Exercise passage:
══════════

Thomas says that the 3-D-structured particles have potential to become ultrafast, ultrasensitive biosensors. They’re sensitive because they have plenty of surface area to which DNA or other biotags can attach. With conventional solid microarrays and particles, biotags only adorn the probe’s surface. In contrast, biotags can attach inside the latticework particles, increasing the number of target molecules that bind to a particle, and therefore producing a more intense fluorescent signal. “The particle, of course, is transparent, so if the fluorescence is occurring in the center of the particle, it’s still visible outside,” says Thomas. He adds that he and his team have demonstrated about a 10-fold signal boost so far, and he predicts that they will optimize the lattice to yield at least a 10,000-fold signal boost.

══════════

Aim of the task: Continue the passage on latticework particles as biosensors, starting after its final sentence. The rows that come after this point are not needed.

Data:
══════════

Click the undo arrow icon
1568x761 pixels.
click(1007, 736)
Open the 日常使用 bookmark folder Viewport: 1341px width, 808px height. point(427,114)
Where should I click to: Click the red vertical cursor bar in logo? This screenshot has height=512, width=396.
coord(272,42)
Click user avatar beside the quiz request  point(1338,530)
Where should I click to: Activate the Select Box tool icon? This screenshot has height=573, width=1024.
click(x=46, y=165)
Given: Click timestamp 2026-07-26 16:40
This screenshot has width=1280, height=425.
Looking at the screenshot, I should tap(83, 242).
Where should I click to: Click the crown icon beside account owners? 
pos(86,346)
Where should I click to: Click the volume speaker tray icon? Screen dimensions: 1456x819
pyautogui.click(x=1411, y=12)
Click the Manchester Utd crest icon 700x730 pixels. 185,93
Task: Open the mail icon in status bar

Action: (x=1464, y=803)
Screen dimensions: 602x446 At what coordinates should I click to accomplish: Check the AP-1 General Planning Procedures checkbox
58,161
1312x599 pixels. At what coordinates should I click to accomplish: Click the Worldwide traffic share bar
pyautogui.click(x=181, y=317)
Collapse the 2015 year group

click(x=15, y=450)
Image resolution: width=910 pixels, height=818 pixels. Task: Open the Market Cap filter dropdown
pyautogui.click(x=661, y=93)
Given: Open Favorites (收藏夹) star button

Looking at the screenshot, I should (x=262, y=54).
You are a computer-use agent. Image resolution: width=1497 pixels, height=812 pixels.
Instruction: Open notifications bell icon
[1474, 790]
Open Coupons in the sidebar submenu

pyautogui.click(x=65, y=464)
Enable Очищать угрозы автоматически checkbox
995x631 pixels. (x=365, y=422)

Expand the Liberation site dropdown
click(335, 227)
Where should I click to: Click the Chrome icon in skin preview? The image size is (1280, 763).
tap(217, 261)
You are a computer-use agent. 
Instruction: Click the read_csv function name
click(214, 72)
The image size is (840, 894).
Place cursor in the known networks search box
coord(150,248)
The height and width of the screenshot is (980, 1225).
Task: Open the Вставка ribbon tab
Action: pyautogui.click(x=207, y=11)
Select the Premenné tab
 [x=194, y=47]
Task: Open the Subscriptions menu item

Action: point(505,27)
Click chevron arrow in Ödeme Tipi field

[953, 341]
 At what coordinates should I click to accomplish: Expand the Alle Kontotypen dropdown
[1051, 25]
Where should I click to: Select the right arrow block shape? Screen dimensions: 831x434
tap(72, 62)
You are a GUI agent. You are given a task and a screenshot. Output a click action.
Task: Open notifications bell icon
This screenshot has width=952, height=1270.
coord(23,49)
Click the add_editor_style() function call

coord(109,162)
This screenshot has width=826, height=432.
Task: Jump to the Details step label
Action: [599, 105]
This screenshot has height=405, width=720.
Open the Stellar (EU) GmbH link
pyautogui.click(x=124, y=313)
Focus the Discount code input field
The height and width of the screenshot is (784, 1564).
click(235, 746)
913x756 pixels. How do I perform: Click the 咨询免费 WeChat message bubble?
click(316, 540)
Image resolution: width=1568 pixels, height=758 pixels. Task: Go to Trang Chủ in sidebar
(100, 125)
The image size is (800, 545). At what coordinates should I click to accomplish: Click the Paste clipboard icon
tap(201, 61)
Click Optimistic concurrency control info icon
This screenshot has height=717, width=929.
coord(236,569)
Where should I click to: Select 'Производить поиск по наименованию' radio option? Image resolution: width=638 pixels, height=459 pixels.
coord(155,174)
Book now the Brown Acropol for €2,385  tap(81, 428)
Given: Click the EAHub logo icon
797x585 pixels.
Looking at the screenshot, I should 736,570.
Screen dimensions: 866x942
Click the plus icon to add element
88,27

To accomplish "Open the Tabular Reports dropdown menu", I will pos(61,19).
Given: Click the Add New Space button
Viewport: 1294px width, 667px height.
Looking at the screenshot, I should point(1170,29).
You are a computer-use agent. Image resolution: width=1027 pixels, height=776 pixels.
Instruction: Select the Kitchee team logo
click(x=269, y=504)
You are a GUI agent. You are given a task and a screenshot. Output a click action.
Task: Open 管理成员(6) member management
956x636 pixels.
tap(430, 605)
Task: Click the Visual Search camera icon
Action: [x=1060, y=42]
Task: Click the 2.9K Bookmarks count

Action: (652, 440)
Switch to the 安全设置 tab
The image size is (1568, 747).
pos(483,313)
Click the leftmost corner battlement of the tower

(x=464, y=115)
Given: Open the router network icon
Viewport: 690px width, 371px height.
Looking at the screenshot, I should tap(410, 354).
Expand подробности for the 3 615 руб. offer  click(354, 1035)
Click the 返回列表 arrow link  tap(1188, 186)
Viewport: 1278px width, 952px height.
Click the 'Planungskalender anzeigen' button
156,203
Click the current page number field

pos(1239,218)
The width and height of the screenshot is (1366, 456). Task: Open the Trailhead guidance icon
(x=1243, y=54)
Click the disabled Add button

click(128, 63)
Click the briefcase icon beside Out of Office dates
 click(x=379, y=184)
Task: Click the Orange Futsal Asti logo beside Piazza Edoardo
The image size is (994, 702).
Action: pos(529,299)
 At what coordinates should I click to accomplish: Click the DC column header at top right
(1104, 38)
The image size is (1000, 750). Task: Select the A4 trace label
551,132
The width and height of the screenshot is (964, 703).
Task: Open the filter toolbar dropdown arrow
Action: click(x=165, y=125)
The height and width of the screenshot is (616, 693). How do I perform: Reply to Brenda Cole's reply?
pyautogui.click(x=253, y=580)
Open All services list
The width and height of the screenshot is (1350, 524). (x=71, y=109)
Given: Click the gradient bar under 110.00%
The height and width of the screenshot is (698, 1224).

══════════

Answer to the problem:
Commercialization of MIT’s microfluidic particle biosensors is by no means around the corner. But several companies have expressed interest in the system, and collaborations are under way to test it on real-world samples from genetic tests. The MIT researchers’ goal is to launch a startup or have licensing agreements in place within two years. Patents are in the works covering the microfluidic process for making particles, its application for making biosensor arrays, and the new phase-mask-enhanced system for structured particles.
Looking beyond biosensors, Thomas envisions applications that dynamically exploit the particles’ mechanical properties. Particles with narrow scaffolding, for example, should be capable of squashing down to squeeze into tight spaces, much as fresh red blood cells squeeze into the tightest capillaries. He also imagines that the latticework particles could beget tunable sieves for handling and sorting much smaller nanoparticles by using polymers that swell and seal up the lattice in response to external conditions such as acidity. “If you were trying to choke off transport of virus particles, for example, this would work nicely,” says Thomas. “That’s one of our dreams.”